| WHAT IS EXPECTED |
This exercise calls for every record to be set down again, exactly and in full.

[PROVIDED DATA — start]

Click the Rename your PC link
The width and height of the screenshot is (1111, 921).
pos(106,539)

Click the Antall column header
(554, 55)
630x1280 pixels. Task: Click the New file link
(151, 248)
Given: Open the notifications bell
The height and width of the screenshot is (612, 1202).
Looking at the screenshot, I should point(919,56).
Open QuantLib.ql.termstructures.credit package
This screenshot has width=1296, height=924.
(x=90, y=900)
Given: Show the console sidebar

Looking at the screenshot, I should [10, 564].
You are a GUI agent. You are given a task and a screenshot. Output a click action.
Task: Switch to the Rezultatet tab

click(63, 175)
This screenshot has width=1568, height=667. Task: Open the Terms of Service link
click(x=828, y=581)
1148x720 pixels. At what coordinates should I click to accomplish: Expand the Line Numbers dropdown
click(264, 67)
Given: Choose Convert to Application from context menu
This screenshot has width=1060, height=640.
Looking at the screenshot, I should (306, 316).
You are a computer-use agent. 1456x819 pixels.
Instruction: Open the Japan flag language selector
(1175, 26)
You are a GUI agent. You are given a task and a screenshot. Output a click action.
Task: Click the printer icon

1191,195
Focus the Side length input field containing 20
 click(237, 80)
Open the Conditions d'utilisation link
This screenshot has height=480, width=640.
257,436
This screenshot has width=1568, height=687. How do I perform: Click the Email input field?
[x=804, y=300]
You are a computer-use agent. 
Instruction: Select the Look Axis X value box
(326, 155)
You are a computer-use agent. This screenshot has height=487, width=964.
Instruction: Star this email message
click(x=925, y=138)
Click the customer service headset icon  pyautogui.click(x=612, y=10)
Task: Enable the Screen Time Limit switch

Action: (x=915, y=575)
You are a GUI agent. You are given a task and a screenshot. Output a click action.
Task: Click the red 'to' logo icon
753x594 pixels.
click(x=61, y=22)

[PROVIDED DATA — finish]

| RESPONSE AREA |
Click the Rename your PC link
The width and height of the screenshot is (1111, 921).
pos(106,539)

Click the Antall column header
(554, 55)
630x1280 pixels. Task: Click the New file link
(151, 248)
Given: Open the notifications bell
The height and width of the screenshot is (612, 1202).
Looking at the screenshot, I should point(919,56).
Open QuantLib.ql.termstructures.credit package
This screenshot has width=1296, height=924.
(x=90, y=900)
Given: Show the console sidebar

Looking at the screenshot, I should [10, 564].
You are a GUI agent. You are given a task and a screenshot. Output a click action.
Task: Switch to the Rezultatet tab

click(63, 175)
This screenshot has width=1568, height=667. Task: Open the Terms of Service link
click(x=828, y=581)
1148x720 pixels. At what coordinates should I click to accomplish: Expand the Line Numbers dropdown
click(264, 67)
Given: Choose Convert to Application from context menu
This screenshot has width=1060, height=640.
Looking at the screenshot, I should (306, 316).
You are a computer-use agent. 1456x819 pixels.
Instruction: Open the Japan flag language selector
(1175, 26)
You are a GUI agent. You are given a task and a screenshot. Output a click action.
Task: Click the printer icon

1191,195
Focus the Side length input field containing 20
 click(237, 80)
Open the Conditions d'utilisation link
This screenshot has height=480, width=640.
257,436
This screenshot has width=1568, height=687. How do I perform: Click the Email input field?
[x=804, y=300]
You are a computer-use agent. 
Instruction: Select the Look Axis X value box
(326, 155)
You are a computer-use agent. This screenshot has height=487, width=964.
Instruction: Star this email message
click(x=925, y=138)
Click the customer service headset icon  pyautogui.click(x=612, y=10)
Task: Enable the Screen Time Limit switch

Action: (x=915, y=575)
You are a GUI agent. You are given a task and a screenshot. Output a click action.
Task: Click the red 'to' logo icon
753x594 pixels.
click(x=61, y=22)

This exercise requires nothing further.